ORDERED that the order is reversed, on the law, with costs, and the defendant's motion for summary judgment dismissing the complaint on the ground that the plaintiff did not sustain a serious injury within the meaning of Insurance Law § 5102(d) as a result of the subject accident is denied.
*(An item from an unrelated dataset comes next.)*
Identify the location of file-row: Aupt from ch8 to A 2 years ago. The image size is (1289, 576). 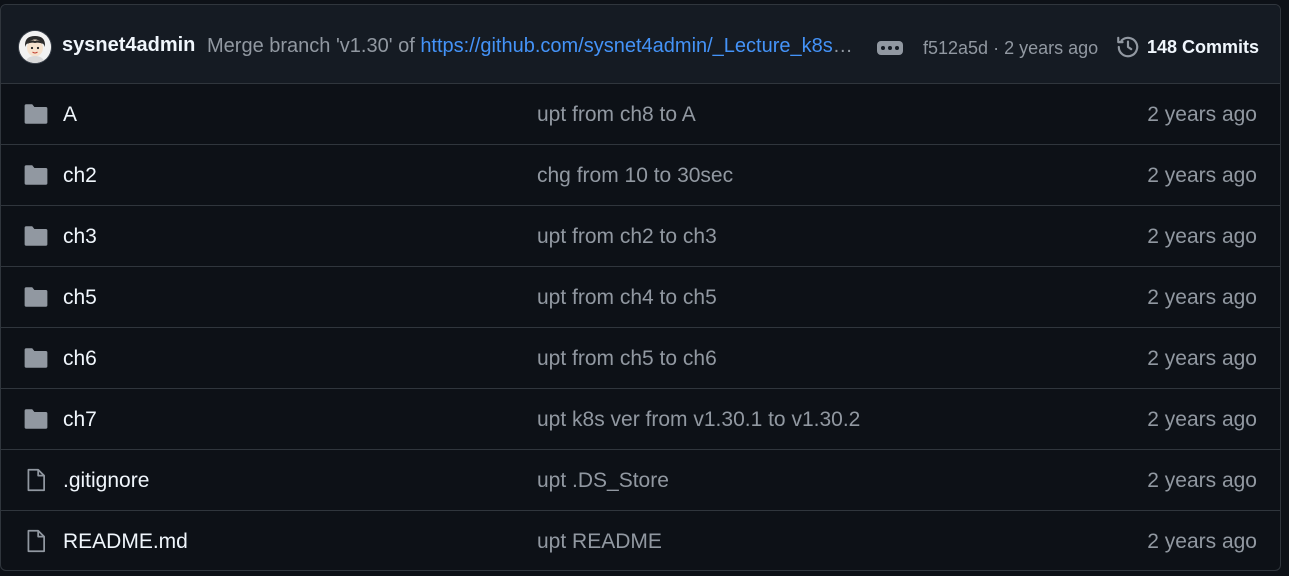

On June 30, 2016, the plaintiff, a pedestrian, was struck by a vehicle operated by the defendant. The plaintiff commenced this action to recover damages for personal injuries that he allegedly sustained in the accident. The defendant moved for summary judgment dismissing the complaint on the ground that the plaintiff did not sustain a serious injury within the meaning of Insurance Law § 5102(d) as a result of the accident. The Supreme Court granted the motion, and the plaintiff appeals.
The defendant failed to meet his prima facie burden of showing that the plaintiff did not sustain a serious injury within the meaning of Insurance Law § 5102(d) as a result of the accident (see Toure v. Avis Rent A Car Sys., 98 N.Y.2d 345, 746 N.Y.S.2d 865, 774 N.E.2d 1197 ; Gaddy v. Eyler, 79 N.Y.2d 955, 956–957, 582 N.Y.S.2d 990, 591 N.E.2d 1176 ). The defendant's submissions failed to eliminate triable issues of fact regarding the plaintiff's claim, set forth in the bill of particulars, that he sustained a serious injury under the 90/180–day category of Insurance Law § 5102(d) (see Che Hong Kim v. Kossoff, 90 A.D.3d 969, 934 N.Y.S.2d 867 ; Rouach v. Betts, 71 A.D.3d 977, 897 N.Y.S.2d 242 ; cf. Calucci v. Baker, 299 A.D.2d 897, 750 N.Y.S.2d 675 ). While the defendant relied upon the transcript of the plaintiff's deposition testimony to establish, prima facie, his entitlement to judgment as a matter of law under the 90/180–day category, the testimony did not address the plaintiff's usual and customary daily activities during the specific relevant time frame, and did not compare the plaintiff's pre-accident and post-accident activities during that relevant time frame. Since the defendant failed to meet his prima facie burden, it is unnecessary to determine whether the papers submitted by the plaintiff in opposition were sufficient to raise a triable issue of fact (see Che Hong Kim v. Kossoff, 90 A.D.3d at 969, 934 N.Y.S.2d 867 ).
Accordingly, the Supreme Court should have denied the defendant's motion for summary judgment dismissing the complaint on the ground that the plaintiff did not sustain a serious injury within the meaning of Insurance Law § 5102(d) as a result of the accident.
AUSTIN, J.P., COHEN, IANNACCI and CHRISTOPHER, JJ., concur.